The caveat worth flagging is token consumption. GLM-5.2 generates roughly 43,000 output tokens per Intelligence Index task, 37,000 of which are internal reasoning chain. Comparable open-weights models run at roughly half that figure. At Z.ai’s first-party pricing of $4.40 per million output tokens, the extended thinking overhead adds real cost: Artificial Analysis estimates the per-task expense at $0.46, compared to $0.18–$0.31 for competitive models. For interactive work where you need the model’s full capability on a hard problem, this is acceptable. For high-volume agentic pipelines, the math changes fast.

This token-heaviness is a pattern in reasoning-focused models — the chain of thought is doing genuine work — but GLM-5.2 is notably more pronounced about it than its current open-weights peers. It is the most capable text-only open-weights model available right now, and it costs correspondingly more to run.

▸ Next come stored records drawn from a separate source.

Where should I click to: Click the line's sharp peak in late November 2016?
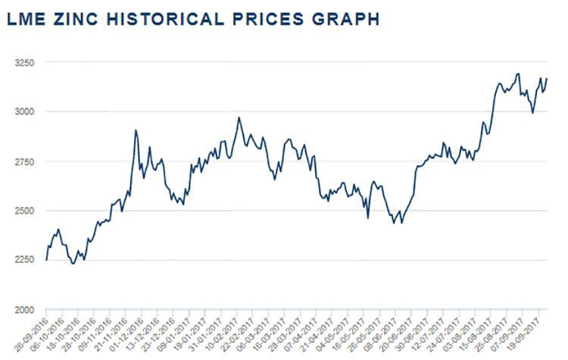(x=136, y=130)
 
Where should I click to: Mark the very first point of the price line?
(x=46, y=260)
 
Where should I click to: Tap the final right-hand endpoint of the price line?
(x=547, y=79)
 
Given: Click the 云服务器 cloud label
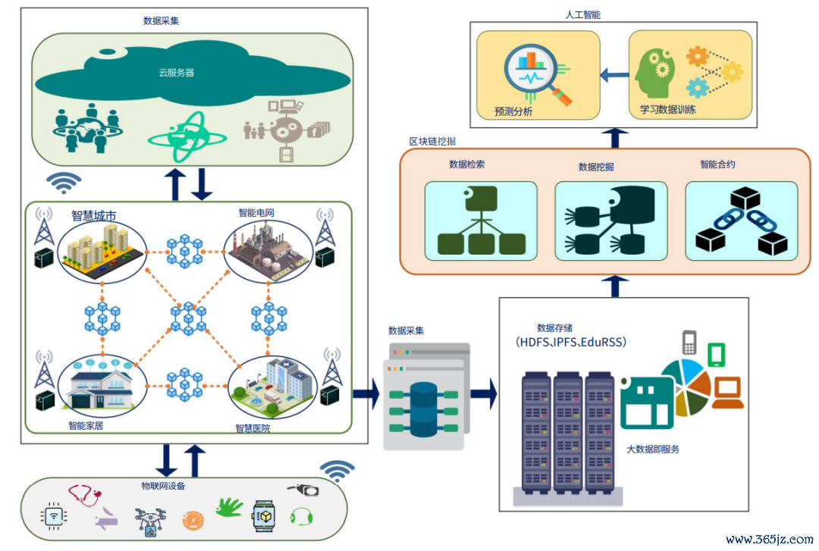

The clean MIT license is worth emphasizing in the current context. Earlier this month, MiniMax M3 launched with “open-weight” branding that came with meaningful usage constraints. GLM-5.2’s MIT release carries none of those asterisks. For teams evaluating whether to build against open weights or pay for closed API access, the licensing clarity matters as much as the capability numbers.

The open-weights coding model space in mid-2026 is genuinely competitive — Kimi K2.7-Code shipped last week with full benchmark disclosure at launch, MiniMax M3 arrived with a 1M context and sparse attention story of its own. Multiple models from multiple geographies, different cost/capability trade-offs, real benchmark disclosure becoming the norm rather than the exception. GLM-5.2 has earned the top spot on the leaderboard. The question is whether 2.9× compute efficiency at long context translates to applications that actually need a million-token window, or whether the token overhead means most users are better served by a faster, cheaper model for 90% of tasks.